- Pacientes que receberam cinco minutos de oração presencial, realizada por voluntários treinados, relataram menor dor e ansiedade logo após a intervenção.
- O grupo que ouviu músicas suaves teve os mesmos minutos de duração, servindo como comparação.
- O efeito na ansiedade permaneceu observado nas semanas seguintes, sem relatos de efeitos adversos.
- Os autores destacam que não é possível apontar qual parte da experiência foi responsável pelos resultados; atenção, toque e contato humano também podem influenciar.
- O estudo, realizado nos Estados Unidos, foi publicado na revista The Annals of Family Medicine e sugere que práticas espirituais podem ser recursos complementares, sem substituir tratamentos médicos.
O estudo realizado nos Estados Unidos avaliou pacientes que buscaram atendimento médico e apresentavam dor ou ansiedade relevantes.Após a consulta, um grupo recebeu cerca de cinco minutos de oração presencial feita por voluntários treinados; outro grupo ouviu músicas suaves no mesmo tempo.
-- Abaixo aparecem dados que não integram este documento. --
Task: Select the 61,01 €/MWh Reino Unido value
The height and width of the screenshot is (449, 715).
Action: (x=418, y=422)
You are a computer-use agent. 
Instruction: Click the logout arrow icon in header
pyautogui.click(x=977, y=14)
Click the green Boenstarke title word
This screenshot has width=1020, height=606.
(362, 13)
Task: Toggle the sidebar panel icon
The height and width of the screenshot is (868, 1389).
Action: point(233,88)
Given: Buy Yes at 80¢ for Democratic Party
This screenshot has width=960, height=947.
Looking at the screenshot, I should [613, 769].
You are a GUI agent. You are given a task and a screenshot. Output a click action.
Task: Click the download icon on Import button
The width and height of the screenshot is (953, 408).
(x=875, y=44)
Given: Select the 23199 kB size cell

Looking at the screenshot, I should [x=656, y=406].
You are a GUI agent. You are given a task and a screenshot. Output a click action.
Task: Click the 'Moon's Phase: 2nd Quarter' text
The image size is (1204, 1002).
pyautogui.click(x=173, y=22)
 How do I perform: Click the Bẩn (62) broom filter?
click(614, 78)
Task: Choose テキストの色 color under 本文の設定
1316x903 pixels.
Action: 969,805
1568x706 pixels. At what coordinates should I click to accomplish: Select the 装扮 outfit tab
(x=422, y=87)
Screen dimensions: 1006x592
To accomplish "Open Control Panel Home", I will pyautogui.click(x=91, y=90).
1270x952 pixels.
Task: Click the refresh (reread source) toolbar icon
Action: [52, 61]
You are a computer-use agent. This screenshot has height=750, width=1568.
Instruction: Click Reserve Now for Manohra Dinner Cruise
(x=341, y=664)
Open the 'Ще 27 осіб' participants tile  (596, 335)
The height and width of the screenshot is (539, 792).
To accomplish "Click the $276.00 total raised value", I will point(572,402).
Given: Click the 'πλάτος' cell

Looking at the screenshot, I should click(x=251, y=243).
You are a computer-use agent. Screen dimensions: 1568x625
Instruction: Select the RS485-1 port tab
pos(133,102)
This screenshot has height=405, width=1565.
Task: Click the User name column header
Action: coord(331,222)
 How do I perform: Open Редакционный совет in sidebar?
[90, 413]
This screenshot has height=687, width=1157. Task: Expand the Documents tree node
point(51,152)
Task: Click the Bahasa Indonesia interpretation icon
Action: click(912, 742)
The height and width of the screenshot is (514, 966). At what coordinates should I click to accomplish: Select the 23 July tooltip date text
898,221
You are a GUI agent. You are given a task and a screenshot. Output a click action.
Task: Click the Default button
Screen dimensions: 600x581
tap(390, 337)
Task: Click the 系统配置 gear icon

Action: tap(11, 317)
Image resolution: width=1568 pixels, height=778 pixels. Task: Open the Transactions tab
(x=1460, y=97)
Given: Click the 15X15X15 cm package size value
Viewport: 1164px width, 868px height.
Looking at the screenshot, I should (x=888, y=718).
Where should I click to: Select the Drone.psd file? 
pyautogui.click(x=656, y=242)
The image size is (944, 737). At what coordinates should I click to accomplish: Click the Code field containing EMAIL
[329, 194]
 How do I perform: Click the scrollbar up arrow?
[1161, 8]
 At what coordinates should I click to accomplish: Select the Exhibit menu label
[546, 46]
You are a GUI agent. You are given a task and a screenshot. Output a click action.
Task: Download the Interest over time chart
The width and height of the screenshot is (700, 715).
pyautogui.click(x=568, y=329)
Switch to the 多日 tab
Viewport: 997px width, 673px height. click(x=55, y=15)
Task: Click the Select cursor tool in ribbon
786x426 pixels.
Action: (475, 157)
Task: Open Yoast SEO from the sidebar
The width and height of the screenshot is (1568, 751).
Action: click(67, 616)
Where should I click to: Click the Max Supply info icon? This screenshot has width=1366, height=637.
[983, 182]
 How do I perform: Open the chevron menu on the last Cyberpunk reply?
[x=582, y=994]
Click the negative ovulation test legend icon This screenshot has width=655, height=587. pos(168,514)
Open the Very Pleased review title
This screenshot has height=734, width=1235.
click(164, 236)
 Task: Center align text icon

Os resultados mostraram diferenças na percepção de dor e ansiedade.
Os participantes que passaram pela oração relataram, logo após a intervenção, maior redução de dor e de ansiedade. Os efeitos sobre a ansiedade permaneceram nas semanas seguintes, segundo os pesquisadores. A prática foi bem aceita e não houve registro de efeitos adversos.
O que o estudo aponta
Os autores ressaltaram que não é possível atribuir os benefícios a uma condição médica específica. Além da oração, houve contato humano e toque, fatores que também podem influenciar a percepção de dor e sofrimento emocional. Especialistas destacam que práticas espirituais podem colaborar com o relaxamento e o acolhimento emocional.
Implicações para o uso clínico
A pesquisa sugere que a oração pode atuar como recurso complementar para algumas pessoas, sem substituir tratamentos médicos ou psicológicos. Em casos de ansiedade intensa ou dor persistente, a avaliação profissional continua fundamental, com possíveis medicações, psicoterapia ou fisioterapia conforme o caso.
Sobre o estudo
Os resultados foram publicados na revista The Annals of Family Medicine. Os autores defendem a necessidade de novos estudos para esclarecer os mecanismos envolvidos e confirmar se os efeitos se repetem em diferentes grupos da população.